A patente ainda mostra uma interface bem parecida com a utilizada pela Samsung no Galaxy Watch Active 2, o que é um provável indício de que a companhia estaria planejando utilizar o Tizen OS (um sistema operacional baseado no Linux Kernel, que foi desenvolvido em uma parceria entre a LInux Foundation, Samsung, Panasonic e Intel para ser utilizado em smartphones, tablets, smart TVs, veículos automotores e qualquer outro tipo de sistema embarcado).

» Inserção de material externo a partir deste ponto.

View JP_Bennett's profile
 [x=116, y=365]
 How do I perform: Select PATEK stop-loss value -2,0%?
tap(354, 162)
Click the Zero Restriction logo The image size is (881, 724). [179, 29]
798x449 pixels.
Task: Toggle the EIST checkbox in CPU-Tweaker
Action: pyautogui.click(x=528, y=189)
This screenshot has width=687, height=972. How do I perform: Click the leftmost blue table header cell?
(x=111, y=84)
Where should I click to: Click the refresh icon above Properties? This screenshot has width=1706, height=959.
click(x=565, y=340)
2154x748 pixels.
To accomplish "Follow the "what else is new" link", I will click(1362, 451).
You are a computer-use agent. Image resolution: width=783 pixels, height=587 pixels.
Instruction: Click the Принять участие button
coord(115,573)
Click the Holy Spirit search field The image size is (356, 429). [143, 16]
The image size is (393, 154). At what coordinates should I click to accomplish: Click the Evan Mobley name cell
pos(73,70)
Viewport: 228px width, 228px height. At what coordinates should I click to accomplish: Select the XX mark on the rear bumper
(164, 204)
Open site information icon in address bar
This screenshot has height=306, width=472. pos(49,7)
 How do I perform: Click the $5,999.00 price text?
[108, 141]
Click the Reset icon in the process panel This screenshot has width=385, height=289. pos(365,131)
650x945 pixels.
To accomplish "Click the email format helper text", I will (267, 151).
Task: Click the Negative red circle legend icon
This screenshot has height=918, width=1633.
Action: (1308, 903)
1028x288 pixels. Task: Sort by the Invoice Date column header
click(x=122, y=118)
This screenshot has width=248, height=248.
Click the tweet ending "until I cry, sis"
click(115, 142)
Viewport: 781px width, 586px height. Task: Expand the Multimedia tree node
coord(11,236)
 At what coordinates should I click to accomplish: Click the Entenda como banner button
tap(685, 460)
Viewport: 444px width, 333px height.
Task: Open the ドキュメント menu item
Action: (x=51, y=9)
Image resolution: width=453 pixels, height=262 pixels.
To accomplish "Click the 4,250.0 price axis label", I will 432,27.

Até o momento, uma das maiores dúvidas para qualquer óculos de realidade aumentada é em como as empresas farão para aumentar a quantidade de ferramentas e funções desses equipamentos ao mesmo tempo que tornam possível a navegação pelos diversos menus sem precisar recorrer a acessórios externos do óculos (por exemplo, um app para smartphones), e a patente da Samsung é a primeira deste tipo a mostrar uma possível solução para este problema.

Mas é preciso sempre lembrar de segurar a ansiedade quando falamos de patentes. Isto porque o registro de uma patente não é garantia de um produto que chegará no mercado nos próximos anos, já que muitas dessas patentes registradas acabam nunca se transformando em um produto viável. Por isso, é importante lembrar que as patentes servem como um indicativo dos tipos de tecnologia que uma empresa está estudando, e não como uma previsão do que chegará nas lojas no futuro.